Bayesian Coalescent Epidemic Inference: Comparison of Stochastic and Deterministic SIR Population Dynamics
Alex Popinga, Tim Vaughan, Tanja Stadler, Alexei Drummond
Subjects: Populations and Evolution (q-bio.PE)
Estimation of epidemiological and population parameters from molecular sequence data has become central to the understanding of infectious disease dynamics. Various models have been proposed to infer details of the dynamics that describe epidemic progression. These include inference approaches derived from Kingmans coalescent as well as from birth death branching processes. The development of alternative approaches merits investigation of their characteristics and differences. Here we use recently described coalescent theory for epidemic dynamics to develop stochastic and deterministic coalescent SIR tree priors. We implement these in a Bayesian phylogenetic inference framework to permit joint estimation of SIR epidemic parameters and the sample genealogy.
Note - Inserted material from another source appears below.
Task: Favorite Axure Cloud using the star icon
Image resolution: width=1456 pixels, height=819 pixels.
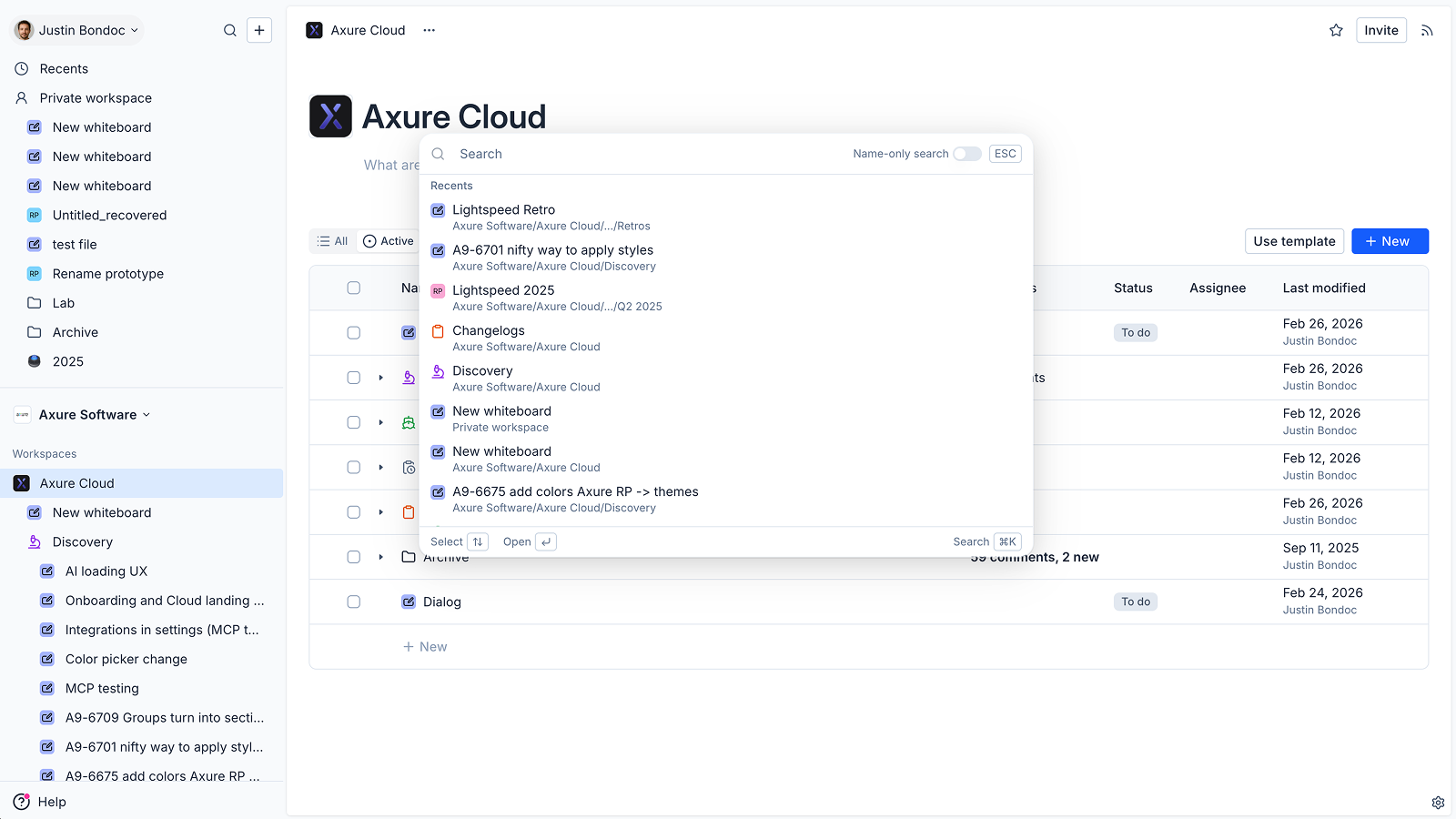Action: pos(1336,29)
We assess the models performance and contrast results obtained with a recently published birth death sampling model for epidemic inference. Comparisons are made by analyzing sets of genealogies simulated under precisely known epidemiological parameters. We also compare results of analyses using published HIV1 sequence data obtained from known UK infection clusters. We show that the coalescent SIR model is effective at estimating epidemiological parameters from data with large fundamental reproductive number R0 and large population size S0. We find that the stochastic variant generally outperforms its deterministic counterpart. However, each of these Bayesian estimators are shown to have undesirable properties in certain circumstances, especially for epidemic outbreaks with R0 close to one or with small susceptible populations.